在 Makefile 中,可以看到 _init,说明它以文件形式存在于 xv6 文件系统里
看 user/init.c
从代码来看,它打开 console,随后调用 fork 来启动 sh 程序,接着等待 sh 程序退出,若 sh 程序退出,则再次开启一个新的 sh
// init: The initial user-level program
#include "kernel/types.h"
#include "kernel/stat.h"
#include "kernel/spinlock.h"
#include "kernel/sleeplock.h"
#include "kernel/fs.h"
#include "kernel/file.h"
#include "user/user.h"
#include "kernel/fcntl.h"
char *argv[] = { "sh", 0 };
int
main(void)
{
int pid, wpid;
if(open("console", O_RDWR) < 0){
mknod("console", CONSOLE, 0);
open("console", O_RDWR);
}
dup(0); // stdout
dup(0); // stderr
for(;;){
printf("init: starting sh\n");
pid = fork();
if(pid < 0){
printf("init: fork failed\n");
exit(1);
}
if(pid == 0){
exec("sh", argv);
printf("init: exec sh failed\n");
exit(1);
}
for(;;){
// this call to wait() returns if the shell exits,
// or if a parentless process exits.
wpid = wait((int *) 0);
if(wpid == pid){
// the shell exited; restart it.
break;
} else if(wpid < 0){
printf("init: wait returned an error\n");
exit(1);
} else {
// it was a parentless process; do nothing.
}
}
}
}
再看 sh.c
sh.c 的代码复杂很多,但核心代码就下面几行,循环读取用户输入的命令,随后调用 fork + exec 去执行 (runcmd 是基于 exec 实现的)
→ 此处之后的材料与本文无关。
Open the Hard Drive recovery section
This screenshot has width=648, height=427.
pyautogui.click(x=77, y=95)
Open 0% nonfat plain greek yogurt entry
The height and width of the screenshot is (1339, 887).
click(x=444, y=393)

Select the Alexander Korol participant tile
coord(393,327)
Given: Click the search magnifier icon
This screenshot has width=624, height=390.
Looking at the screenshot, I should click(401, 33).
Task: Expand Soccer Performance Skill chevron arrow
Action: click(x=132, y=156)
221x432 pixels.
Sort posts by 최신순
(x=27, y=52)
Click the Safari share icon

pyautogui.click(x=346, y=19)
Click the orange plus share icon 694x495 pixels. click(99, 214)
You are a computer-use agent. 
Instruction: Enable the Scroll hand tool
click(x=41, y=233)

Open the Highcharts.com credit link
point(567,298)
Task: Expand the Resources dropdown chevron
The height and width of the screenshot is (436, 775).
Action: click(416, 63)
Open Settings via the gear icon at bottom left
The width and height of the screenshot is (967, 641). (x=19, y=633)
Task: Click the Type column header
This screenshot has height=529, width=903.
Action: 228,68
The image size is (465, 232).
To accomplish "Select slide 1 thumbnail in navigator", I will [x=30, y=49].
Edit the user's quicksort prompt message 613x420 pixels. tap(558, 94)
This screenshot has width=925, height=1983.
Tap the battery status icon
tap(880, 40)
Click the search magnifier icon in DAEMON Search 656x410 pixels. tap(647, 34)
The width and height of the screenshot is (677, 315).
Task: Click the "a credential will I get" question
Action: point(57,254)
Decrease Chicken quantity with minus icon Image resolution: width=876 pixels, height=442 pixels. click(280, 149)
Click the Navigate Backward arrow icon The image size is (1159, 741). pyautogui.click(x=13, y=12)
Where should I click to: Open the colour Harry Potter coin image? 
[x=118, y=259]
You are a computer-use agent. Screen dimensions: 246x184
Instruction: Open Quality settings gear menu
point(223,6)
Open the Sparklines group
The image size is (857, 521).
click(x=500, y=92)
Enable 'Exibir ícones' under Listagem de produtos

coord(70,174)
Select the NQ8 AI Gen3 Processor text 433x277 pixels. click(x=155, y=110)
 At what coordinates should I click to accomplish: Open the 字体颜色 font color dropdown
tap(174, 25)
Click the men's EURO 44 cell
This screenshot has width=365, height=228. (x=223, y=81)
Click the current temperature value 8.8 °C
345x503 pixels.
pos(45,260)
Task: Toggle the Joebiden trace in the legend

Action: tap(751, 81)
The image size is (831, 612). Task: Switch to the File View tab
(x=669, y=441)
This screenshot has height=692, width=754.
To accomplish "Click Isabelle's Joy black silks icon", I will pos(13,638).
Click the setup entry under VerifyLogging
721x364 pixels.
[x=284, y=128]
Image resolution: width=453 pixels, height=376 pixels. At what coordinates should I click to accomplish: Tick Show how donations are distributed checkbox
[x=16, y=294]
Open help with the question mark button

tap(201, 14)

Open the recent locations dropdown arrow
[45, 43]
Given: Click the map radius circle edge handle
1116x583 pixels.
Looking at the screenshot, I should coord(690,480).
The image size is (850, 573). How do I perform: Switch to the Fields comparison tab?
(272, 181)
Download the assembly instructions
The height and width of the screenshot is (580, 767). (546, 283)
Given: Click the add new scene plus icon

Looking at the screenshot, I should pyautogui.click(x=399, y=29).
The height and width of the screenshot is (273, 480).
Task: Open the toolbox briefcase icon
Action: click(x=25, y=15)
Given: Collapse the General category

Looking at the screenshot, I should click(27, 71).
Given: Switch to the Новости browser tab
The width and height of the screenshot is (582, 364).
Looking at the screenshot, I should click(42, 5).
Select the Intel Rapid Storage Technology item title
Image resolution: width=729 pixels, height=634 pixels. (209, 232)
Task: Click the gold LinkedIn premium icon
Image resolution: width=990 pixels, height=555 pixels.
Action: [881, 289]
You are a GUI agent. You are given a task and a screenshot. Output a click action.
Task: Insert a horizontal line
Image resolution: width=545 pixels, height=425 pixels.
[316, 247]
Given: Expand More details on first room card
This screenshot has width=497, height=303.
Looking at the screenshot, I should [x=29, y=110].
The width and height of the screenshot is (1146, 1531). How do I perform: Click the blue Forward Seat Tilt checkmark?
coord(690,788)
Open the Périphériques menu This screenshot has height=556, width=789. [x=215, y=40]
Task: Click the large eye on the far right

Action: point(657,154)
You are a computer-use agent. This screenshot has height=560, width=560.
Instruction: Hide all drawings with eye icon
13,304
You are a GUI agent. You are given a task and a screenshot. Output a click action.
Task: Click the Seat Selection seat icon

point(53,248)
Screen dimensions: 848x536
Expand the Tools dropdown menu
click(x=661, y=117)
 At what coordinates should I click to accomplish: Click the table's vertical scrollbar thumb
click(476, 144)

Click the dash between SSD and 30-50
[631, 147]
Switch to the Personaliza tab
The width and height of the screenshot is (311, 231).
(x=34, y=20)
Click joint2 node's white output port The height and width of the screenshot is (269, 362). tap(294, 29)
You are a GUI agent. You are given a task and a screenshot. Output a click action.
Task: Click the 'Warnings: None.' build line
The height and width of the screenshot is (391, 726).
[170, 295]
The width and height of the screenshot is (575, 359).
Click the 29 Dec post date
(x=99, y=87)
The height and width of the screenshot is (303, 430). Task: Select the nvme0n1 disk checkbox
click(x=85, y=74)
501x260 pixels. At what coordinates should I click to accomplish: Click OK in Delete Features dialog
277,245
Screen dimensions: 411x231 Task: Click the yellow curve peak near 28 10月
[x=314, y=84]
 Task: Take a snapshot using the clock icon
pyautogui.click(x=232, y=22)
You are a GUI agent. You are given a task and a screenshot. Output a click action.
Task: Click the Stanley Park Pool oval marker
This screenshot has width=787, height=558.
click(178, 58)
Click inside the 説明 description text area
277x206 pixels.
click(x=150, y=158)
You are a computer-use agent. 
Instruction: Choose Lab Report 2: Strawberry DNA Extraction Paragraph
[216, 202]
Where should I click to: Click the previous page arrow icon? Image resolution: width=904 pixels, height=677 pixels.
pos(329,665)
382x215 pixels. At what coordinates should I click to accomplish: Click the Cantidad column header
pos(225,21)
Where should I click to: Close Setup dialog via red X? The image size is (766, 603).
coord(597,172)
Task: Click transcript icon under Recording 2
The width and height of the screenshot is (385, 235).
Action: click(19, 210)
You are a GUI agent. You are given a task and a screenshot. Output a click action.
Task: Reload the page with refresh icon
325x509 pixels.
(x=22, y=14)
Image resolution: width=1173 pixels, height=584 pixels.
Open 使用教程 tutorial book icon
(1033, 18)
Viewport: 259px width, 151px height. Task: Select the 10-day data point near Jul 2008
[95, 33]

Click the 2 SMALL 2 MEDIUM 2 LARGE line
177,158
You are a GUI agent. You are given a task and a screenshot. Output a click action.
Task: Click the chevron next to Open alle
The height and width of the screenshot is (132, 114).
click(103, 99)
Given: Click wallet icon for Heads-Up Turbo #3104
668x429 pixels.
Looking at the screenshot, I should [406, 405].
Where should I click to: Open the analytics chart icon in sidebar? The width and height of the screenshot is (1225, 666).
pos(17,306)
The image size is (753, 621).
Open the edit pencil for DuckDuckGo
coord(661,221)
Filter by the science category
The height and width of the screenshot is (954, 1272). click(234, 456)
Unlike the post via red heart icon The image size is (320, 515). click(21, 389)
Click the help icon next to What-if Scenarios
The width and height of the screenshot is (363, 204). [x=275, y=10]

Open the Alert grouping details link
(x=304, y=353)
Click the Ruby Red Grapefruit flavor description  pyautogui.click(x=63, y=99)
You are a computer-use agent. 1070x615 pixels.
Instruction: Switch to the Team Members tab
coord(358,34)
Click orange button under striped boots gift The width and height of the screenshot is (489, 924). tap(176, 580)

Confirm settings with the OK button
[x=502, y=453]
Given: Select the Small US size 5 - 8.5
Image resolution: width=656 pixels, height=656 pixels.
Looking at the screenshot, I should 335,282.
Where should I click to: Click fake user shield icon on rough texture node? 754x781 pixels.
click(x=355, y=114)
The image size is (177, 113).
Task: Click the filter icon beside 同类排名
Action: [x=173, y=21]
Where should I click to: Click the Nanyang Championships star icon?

// Read and run input commands.
while(getcmd(buf, sizeof(buf)) >= 0){
if(buf[0] == 'c' && buf[1] == 'd' && buf[2] == ' '){
// Chdir must be called by the parent, not the child.
buf[strlen(buf)-1] = 0; // chop \n
if(chdir(buf+3) < 0)
fprintf(2, "cannot cd %s\n", buf+3);
continue;
}
if(fork1() == 0)
runcmd(parsecmd(buf));
wait(0);
}
到这里,就知道 xv6 第一个程序是 init.c,以及它是怎么启动第一个 bash 的了。